Женя прорезалась на канале связи в тот самый миг, когда вошедший в ораторский раж настоятель закончил проповедовать ошеломленному воинству Арнульфа Вилобородого. Смысл его слов был понятен даже тем, кто неоднократно получал железной палицей по шлему: не всякая дорога прямая, даже если кажется таковой. Иное промедление угодно Господу, и оно, по сути, вовсе не промедление, ибо позволяет распознать суть явления и отличить путь истинный от ложного, прочерченного не чем иным, как хвостом врага рода человеческого.

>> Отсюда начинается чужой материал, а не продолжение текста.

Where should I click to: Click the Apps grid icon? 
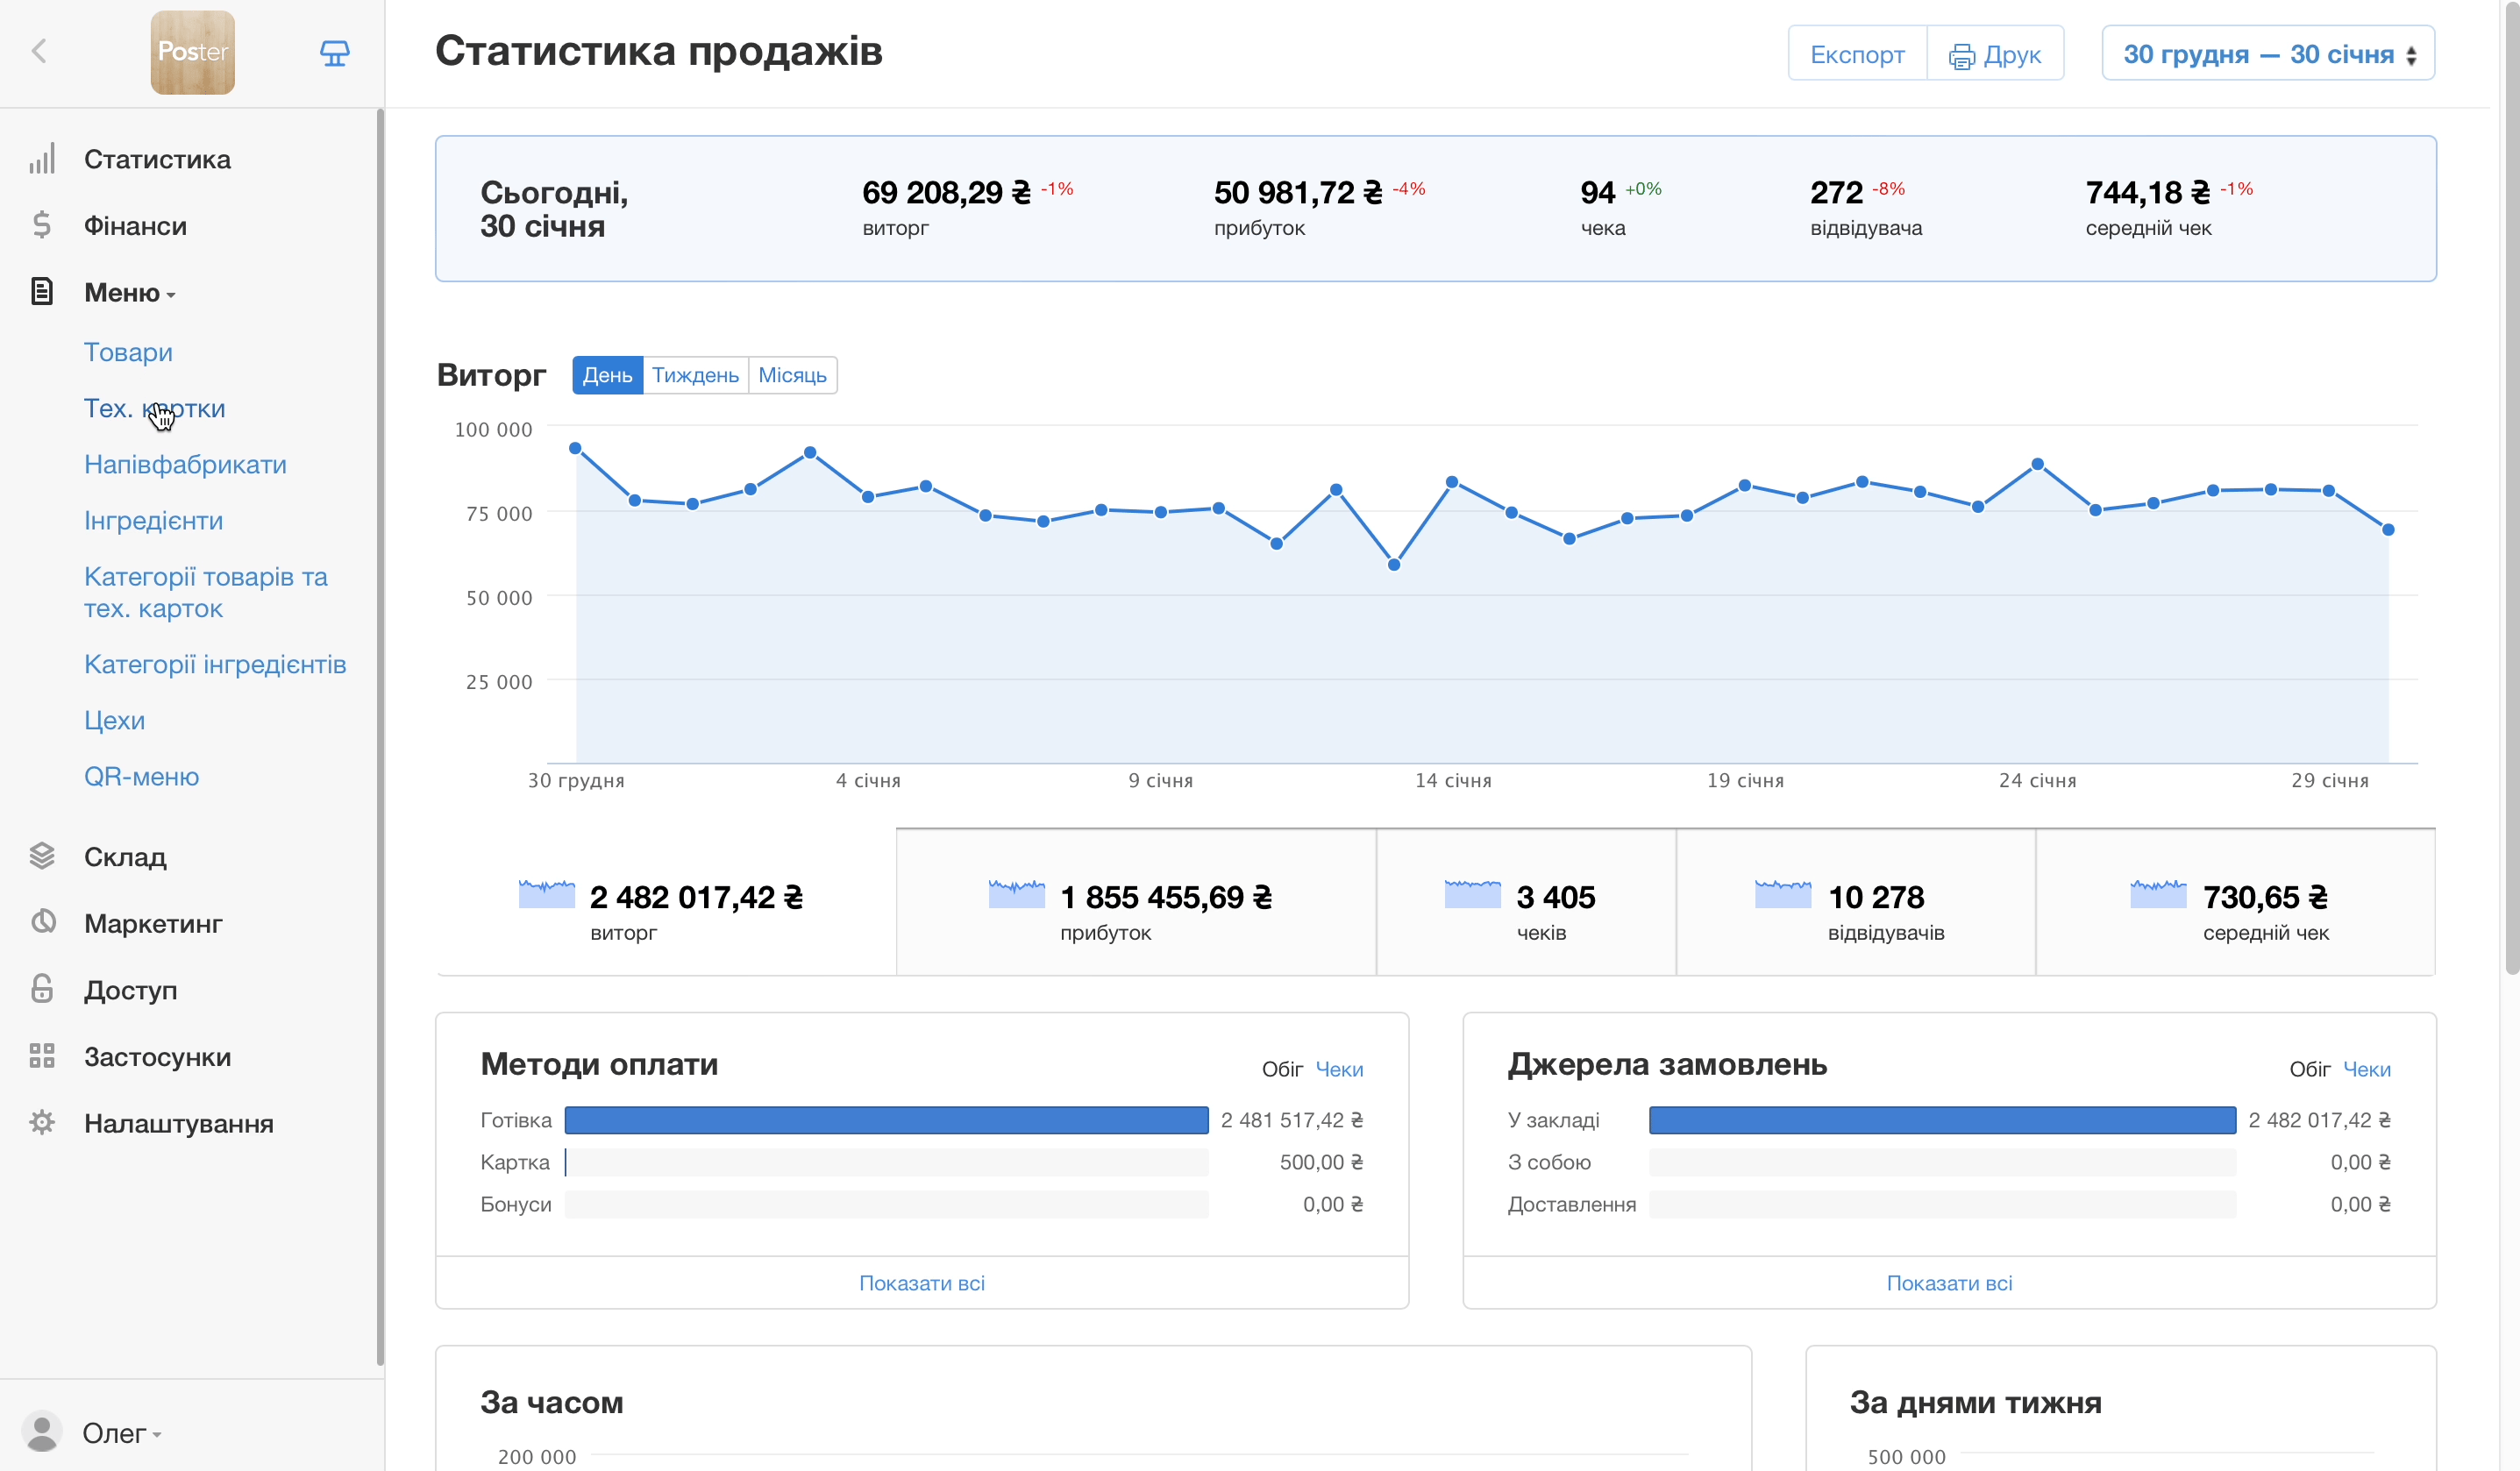[41, 1056]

– Ребята, а кто-нибудь знает, что за существо оставляет следы, похожие на птичьи, но только значительно крупнее, и впереди два пальца вместо трех?
– У тебя шо, кроссворд не сходится? – поинтересовался Лис.
– Сергей, я, между прочим, серьезно.
– Да, я понимаю, в тоске по нашему…
– Прекратите немедленно! Очень похоже, что такие следы оставила Брунгильда. Она вышла в крепостной двор совершенно голой. Но ее никто не видел, потому что в это время все, даже стража, почему-то уснули. А потом вдруг посреди двора следы прервались, ни вперед, ни назад, точно сестра Пипина взмахнула руками и улетела.
– Ойген, – задумчиво произнес Ла Валетт, – я знаю только одно существо, оставляющее подобные следы. Если то, о чем я думаю, правда, нас это очень не порадует.
– Шо такое? Это дракон, при взлете частично обломавший себе пальцы?
– Нет, господин инструктор. Это гарпия.